[[ PROVIDED RECORDS, beginning ]]

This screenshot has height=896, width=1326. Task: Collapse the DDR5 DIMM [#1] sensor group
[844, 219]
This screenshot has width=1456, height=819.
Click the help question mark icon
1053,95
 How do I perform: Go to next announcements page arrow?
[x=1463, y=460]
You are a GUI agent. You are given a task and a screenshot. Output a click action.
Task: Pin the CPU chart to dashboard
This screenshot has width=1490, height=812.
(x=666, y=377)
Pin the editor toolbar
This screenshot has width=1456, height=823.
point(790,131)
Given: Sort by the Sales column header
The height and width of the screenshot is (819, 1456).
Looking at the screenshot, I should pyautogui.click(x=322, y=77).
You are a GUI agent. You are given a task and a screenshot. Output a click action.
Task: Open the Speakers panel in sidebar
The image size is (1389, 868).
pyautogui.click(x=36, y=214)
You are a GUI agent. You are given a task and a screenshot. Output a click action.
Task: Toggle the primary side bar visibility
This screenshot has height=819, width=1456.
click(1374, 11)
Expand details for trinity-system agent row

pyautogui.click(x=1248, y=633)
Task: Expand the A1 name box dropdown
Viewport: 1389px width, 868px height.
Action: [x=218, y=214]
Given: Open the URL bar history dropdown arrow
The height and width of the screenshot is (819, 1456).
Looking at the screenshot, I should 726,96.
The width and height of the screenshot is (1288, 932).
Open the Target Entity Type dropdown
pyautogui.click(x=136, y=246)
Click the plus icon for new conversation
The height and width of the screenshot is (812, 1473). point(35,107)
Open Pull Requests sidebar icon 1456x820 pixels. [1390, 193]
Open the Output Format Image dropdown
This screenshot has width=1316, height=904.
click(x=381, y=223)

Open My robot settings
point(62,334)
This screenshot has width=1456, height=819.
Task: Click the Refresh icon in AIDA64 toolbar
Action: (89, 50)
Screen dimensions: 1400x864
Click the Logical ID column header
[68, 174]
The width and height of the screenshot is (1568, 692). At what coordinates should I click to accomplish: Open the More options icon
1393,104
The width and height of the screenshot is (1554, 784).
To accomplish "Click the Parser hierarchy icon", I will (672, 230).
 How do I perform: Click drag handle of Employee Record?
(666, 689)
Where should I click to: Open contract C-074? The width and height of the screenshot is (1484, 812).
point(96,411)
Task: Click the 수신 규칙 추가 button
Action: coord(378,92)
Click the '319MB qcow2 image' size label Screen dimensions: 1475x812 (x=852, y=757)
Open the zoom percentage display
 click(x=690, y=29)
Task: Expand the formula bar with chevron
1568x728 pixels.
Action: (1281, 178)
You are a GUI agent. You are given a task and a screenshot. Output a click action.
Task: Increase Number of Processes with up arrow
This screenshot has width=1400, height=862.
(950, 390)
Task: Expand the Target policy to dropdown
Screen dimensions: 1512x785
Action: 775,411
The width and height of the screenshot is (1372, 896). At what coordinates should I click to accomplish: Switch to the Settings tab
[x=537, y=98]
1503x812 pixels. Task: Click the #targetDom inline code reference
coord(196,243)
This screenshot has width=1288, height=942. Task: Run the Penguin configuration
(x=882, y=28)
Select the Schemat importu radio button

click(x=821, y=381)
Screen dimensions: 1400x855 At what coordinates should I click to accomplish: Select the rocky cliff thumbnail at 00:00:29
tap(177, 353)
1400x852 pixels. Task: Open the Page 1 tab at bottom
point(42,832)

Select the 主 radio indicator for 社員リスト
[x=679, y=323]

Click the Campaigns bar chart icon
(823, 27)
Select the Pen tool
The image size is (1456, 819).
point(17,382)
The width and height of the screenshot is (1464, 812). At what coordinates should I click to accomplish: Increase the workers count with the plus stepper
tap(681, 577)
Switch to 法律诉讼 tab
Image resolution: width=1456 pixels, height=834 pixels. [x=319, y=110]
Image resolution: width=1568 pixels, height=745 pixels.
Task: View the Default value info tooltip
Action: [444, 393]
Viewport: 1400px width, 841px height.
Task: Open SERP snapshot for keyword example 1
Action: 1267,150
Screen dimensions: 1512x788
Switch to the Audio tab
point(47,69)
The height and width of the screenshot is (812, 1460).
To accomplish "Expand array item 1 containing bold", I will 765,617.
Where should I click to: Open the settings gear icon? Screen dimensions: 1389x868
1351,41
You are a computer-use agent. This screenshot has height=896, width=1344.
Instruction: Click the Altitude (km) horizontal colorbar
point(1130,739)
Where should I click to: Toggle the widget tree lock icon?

[[ PROVIDED RECORDS, end ]]

TASK GOAL
Within the records above, tally the lines that contain "Toggle". Give the total and nothing more.

TASK SOLUTION
2